Posted on 10/18/2011 5:23:11 AM PDT by thackney

Ten years to the day after Enron Corp. began its rapid fall, Rich Kinder made a move that may signal his rise to new heights.

On Oct. 16, 2001, Enron – from which Kinder had resigned as president five years earlier – reported a surprise third-quarter loss.

The loss marked the beginning of the end for the one-time energy giant as it began its spiral to a Dec. 2, 2001, bankruptcy filing, thousands of local layoffs, the collapse of the energy trading business and years of criminal and civil litigation.

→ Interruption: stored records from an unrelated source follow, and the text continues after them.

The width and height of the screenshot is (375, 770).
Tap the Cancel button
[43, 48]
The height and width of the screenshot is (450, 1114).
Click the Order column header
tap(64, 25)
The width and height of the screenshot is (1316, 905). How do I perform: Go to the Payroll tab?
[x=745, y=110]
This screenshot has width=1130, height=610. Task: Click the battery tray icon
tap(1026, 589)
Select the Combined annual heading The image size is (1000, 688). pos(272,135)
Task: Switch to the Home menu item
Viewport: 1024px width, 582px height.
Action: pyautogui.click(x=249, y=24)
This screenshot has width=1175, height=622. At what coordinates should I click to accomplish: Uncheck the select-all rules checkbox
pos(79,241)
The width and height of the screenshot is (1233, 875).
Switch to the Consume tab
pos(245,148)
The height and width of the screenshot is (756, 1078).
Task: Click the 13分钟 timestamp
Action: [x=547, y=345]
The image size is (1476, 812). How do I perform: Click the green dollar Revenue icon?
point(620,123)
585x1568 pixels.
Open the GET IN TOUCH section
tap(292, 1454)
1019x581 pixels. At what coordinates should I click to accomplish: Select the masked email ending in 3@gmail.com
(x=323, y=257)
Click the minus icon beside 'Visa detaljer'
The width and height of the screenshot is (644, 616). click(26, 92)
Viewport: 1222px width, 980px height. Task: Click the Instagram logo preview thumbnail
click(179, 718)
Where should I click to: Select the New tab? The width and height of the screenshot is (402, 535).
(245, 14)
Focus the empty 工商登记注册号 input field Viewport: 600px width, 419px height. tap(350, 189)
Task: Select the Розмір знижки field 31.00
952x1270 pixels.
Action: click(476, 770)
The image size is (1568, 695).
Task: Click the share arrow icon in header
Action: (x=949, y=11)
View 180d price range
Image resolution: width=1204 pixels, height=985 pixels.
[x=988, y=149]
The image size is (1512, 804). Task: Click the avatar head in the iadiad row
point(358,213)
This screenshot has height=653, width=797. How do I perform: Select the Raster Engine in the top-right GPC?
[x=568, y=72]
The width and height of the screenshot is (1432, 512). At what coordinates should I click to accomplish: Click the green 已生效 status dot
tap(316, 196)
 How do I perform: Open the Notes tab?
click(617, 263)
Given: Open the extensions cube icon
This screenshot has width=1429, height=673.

On Oct. 16 a decade later, Rich Kinder’s company, Kinder Morgan Inc., announced plans to acquire natural gas pipeline giant El Paso Corp. in a $21.1 billion deal that will make Kinder Morgan the fourth-largest energy-related business in the country behind oil giants Exxon Mobil Corp., Chevron Corp. and ConocoPhillips.

The deal may be the pinnacle of a 15-year journey that saw Kinder take a handful of unwanted pipelines from Enron and build them into a booming energy empire.

It took a combination of patience, conservative budgets and the skillful use of a once-esoteric business structure known as a master limited partnership.

“Rich was the guy who helped build up the most stable part of Enron’s business and had the foresight, good luck – whatever you might call it – to leave at the top,” said Dan Pickering, chief energy strategist with Houston-based TPH Asset Management.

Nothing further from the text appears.